AMD EPYC 9R14 (AWS c7a.4xlarge)

Threads Prefill pp128 (tok/s) Generation tg128 (tok/s)
1 520.96 7.67
2 492.16 14.56
4 513.08 25.42
8 529.36 40.49
10 523.91 44.86
16 521.59 52.49

Intel Xeon Platinum 8488C (AWS c7i.4xlarge)

Threads Prefill pp128 (tok/s) Generation tg128 (tok/s)
1 102.30 6.32
2 105.11 11.02
4 112.38 16.93
8 120.44 25.70
10 135.73 23.25
16 131.43 30.43

Apple M5 Max (MacBook Pro)

Apple M5 Scaling

Litespark-Inference scaling on Apple M5 Max.
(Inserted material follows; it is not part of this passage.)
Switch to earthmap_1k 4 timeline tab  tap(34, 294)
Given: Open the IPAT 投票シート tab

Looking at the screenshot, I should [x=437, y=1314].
Prefill throughput continues scaling through 16 threads, while token generation gains quickly and then flattens out.

Threads Prefill pp128 (tok/s) Generation tg128 (tok/s)
1 50.52 10.98
2 91.55 19.46
4 152.09 33.29
8 194.23 35.81
10 218.88 37.44
16 262.59 37.92

Supported Platforms

  • Apple Silicon (M1/M2/M3/M4/M5) — NEON SDOT instructions
  • Intel Ice Lake+ — AVX-512 VNNI instructions
  • AMD Zen4+ — AVX-512 VNNI instructions
  • Intel Core Ultra — AVX-VNNI (256-bit) instructions
  • AMD Zen 2–3 / pre-Skylake-X Intel — AVX2 + FMA fallback (256-bit, no VNNI fast path)

Installation

pip install litespark-inference

Requirements:

  • Python 3.10+
  • PyTorch 2.4+

macOS (recommended):

brew install libomp

OpenMP enables multi-threaded kernel execution. Without it, inference will run single-threaded.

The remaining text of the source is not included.